Online spaces are often so anxious to show me how my friends are using a space that they obscure how other audiences are using it. In the run up to revolutions in Tunisia and Egypt, an enormous amount of reporting (and a not-insignificant amount of organizing) took place on Facebook. If you didn't have friends in those countries, and specifically in those movements, that activity was entirely invisible. It's possible to find out what's popular on Facebook to an audience broader than that of your friends. The Pages directory shows stars, bands and brands with audiences in the hundreds of thousands and millions - strolling through it is a pretty fascinating tour of what's popular in the Philippines, Colombia and Nigeria, as well as in the US or Canada. Facebook has the data on the desire lines, but they bury it deep within a site rather than bringing it front and center. Twitter's Trending Topics in an example of making these desire lines visible - we may not know what "Cala Boca Galvao" means when it shows up as a trending topic, or care that #welovebieber, but at least we get indications of what matters to those outside of our list of friends.
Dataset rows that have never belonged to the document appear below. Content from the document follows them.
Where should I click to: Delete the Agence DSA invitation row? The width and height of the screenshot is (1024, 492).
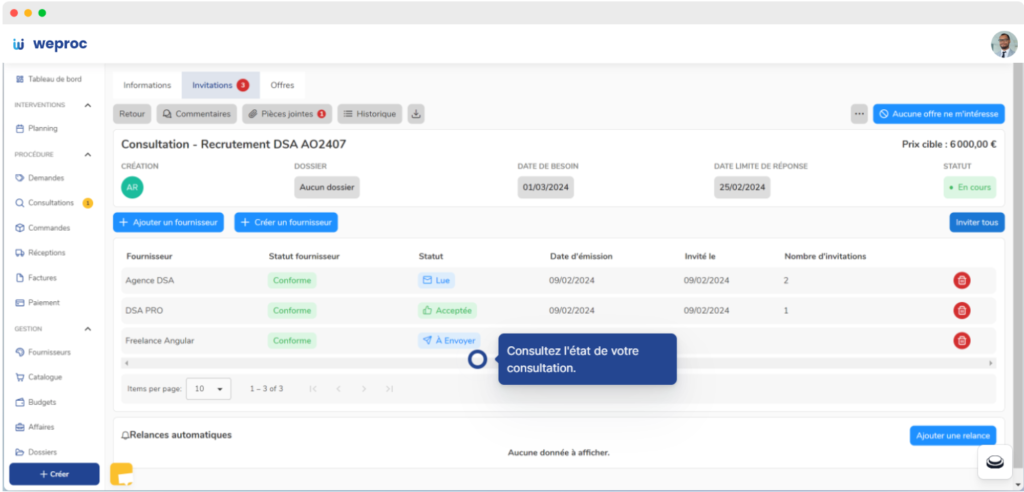click(x=961, y=281)
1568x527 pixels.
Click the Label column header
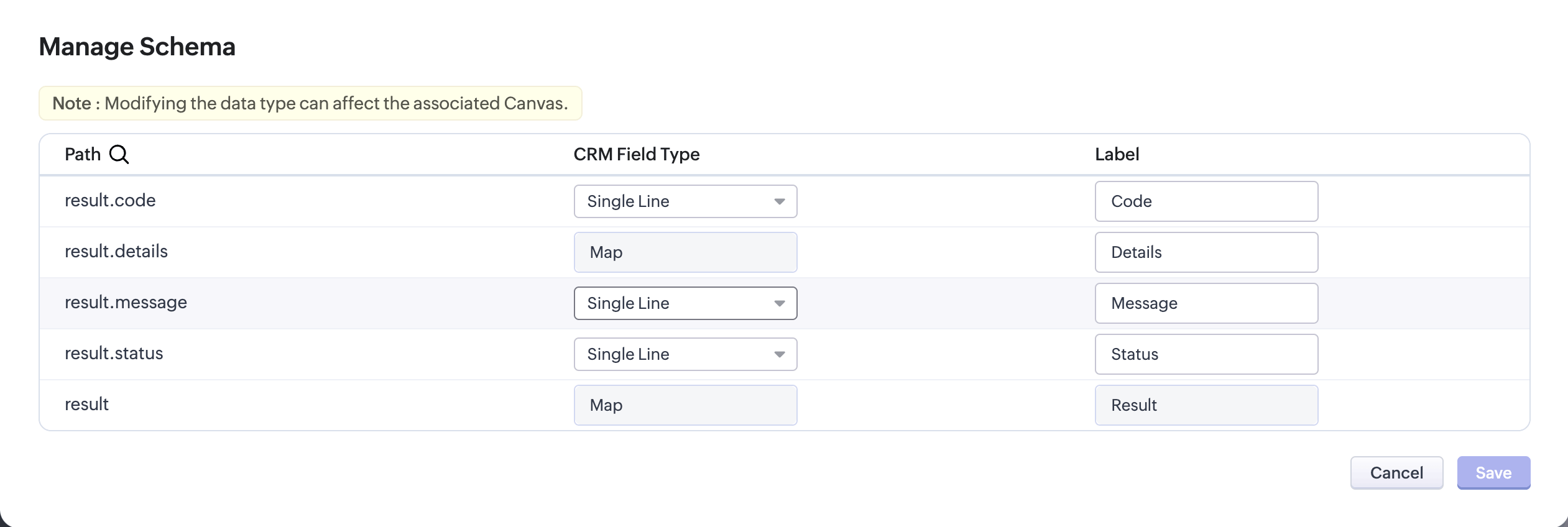coord(1117,154)
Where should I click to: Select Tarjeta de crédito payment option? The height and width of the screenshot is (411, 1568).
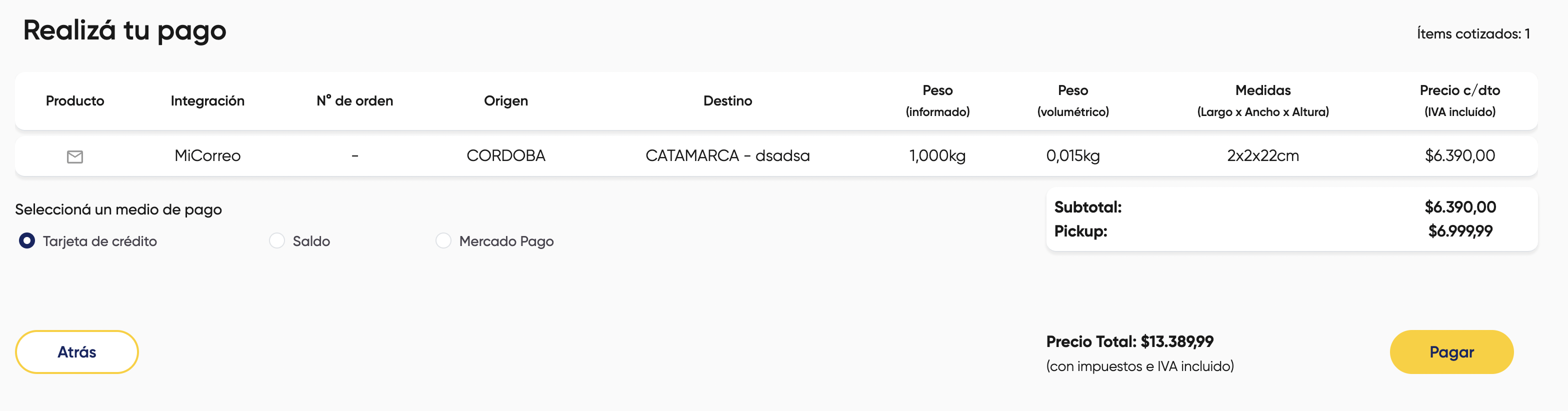click(x=27, y=241)
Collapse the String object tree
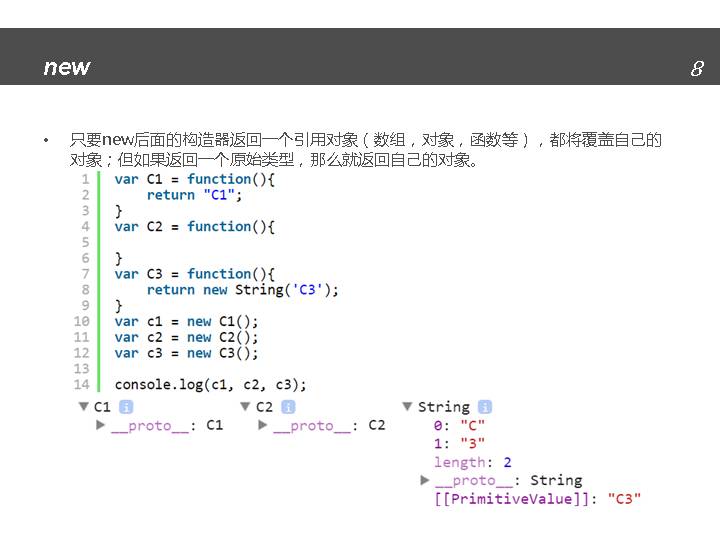This screenshot has height=540, width=720. coord(407,407)
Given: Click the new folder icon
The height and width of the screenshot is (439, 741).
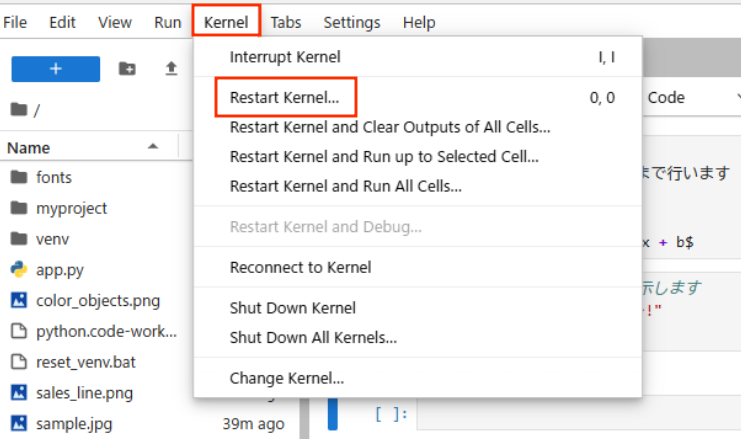Looking at the screenshot, I should 127,69.
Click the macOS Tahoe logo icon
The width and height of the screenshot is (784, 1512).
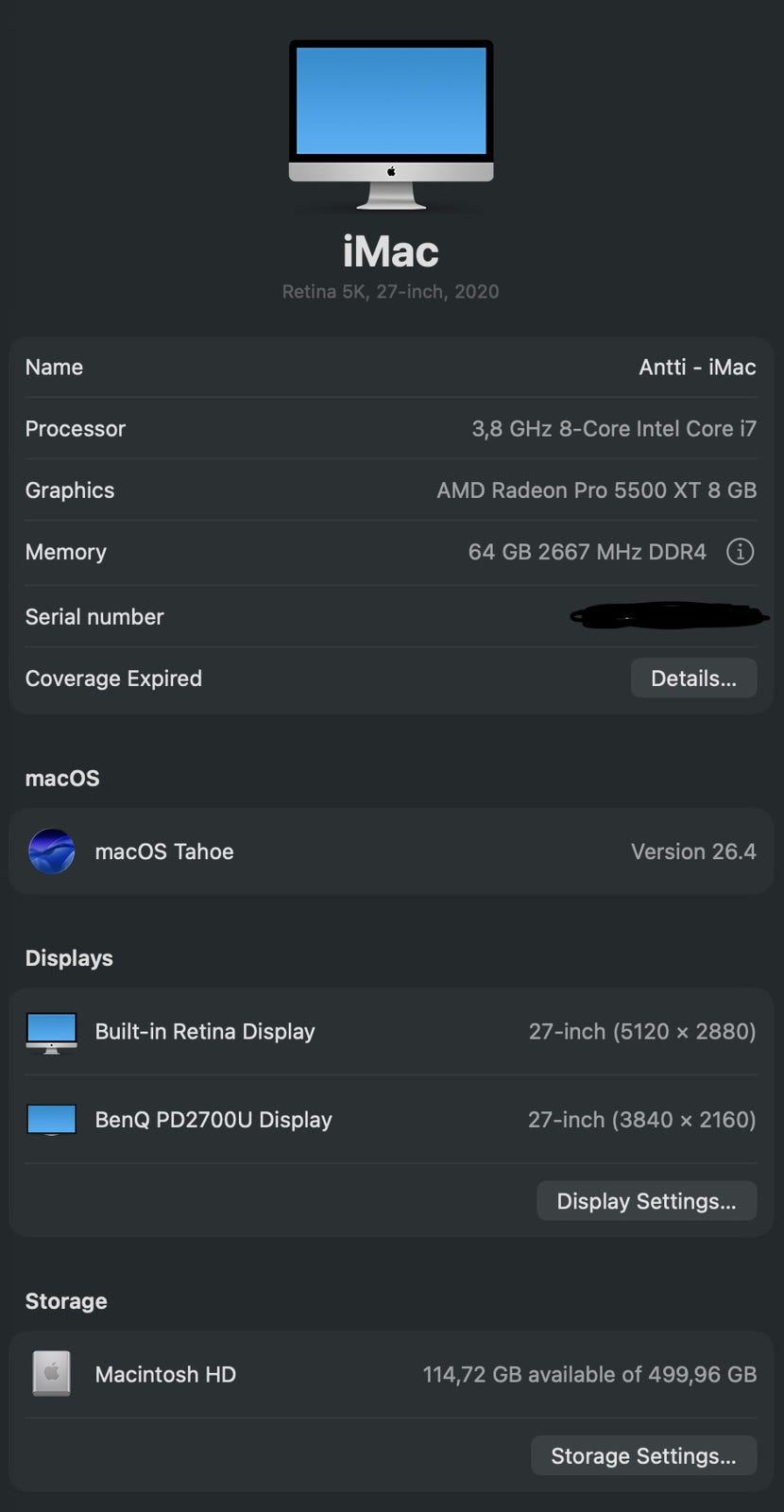pos(52,851)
Twitter and racial segregation – most striking because there’s an easy way to see what’s going on in another community. But insufficient to lead to cross-participation – probably a need for bridging, translation.
Local Maxima
One of the pieces of information conveyed by the signals spaces send
what's popular with who
Facebook pages and the Dave Arnold algorithm
twitter lists and the emergence of experts - who's the best known, loved in a specific space - not Lady Gaga but the expert on a specific topic
One of the reasons curation is such a helpful strategy for wandering is that it reveals community maxima. It can be helpful to know that Times Square is the most popular tourist destination in New York if only so we can avoid it. But knowing where Haitian taxi cab drivers go for goat soup is often useful data on where the best Haitian food is to be found. Don't know if you like Haitian food? Try a couple of the local maxima - the most important places to the Haitian community - and you'll be able to discern the answer to that question pretty quickly. It's unlikely you dislike the food because it's badly made, as it's the favorite destination for that community - it's more likely that you simply don't like goat soup. (Oh well, more for me.) If you want to explore beyond the places your friends think are the most enjoyable, or those the general public thinks are enjoyable, you need to seek out curators who are sufficiently far from you in cultural terms and who've annotated their cities in their own ways.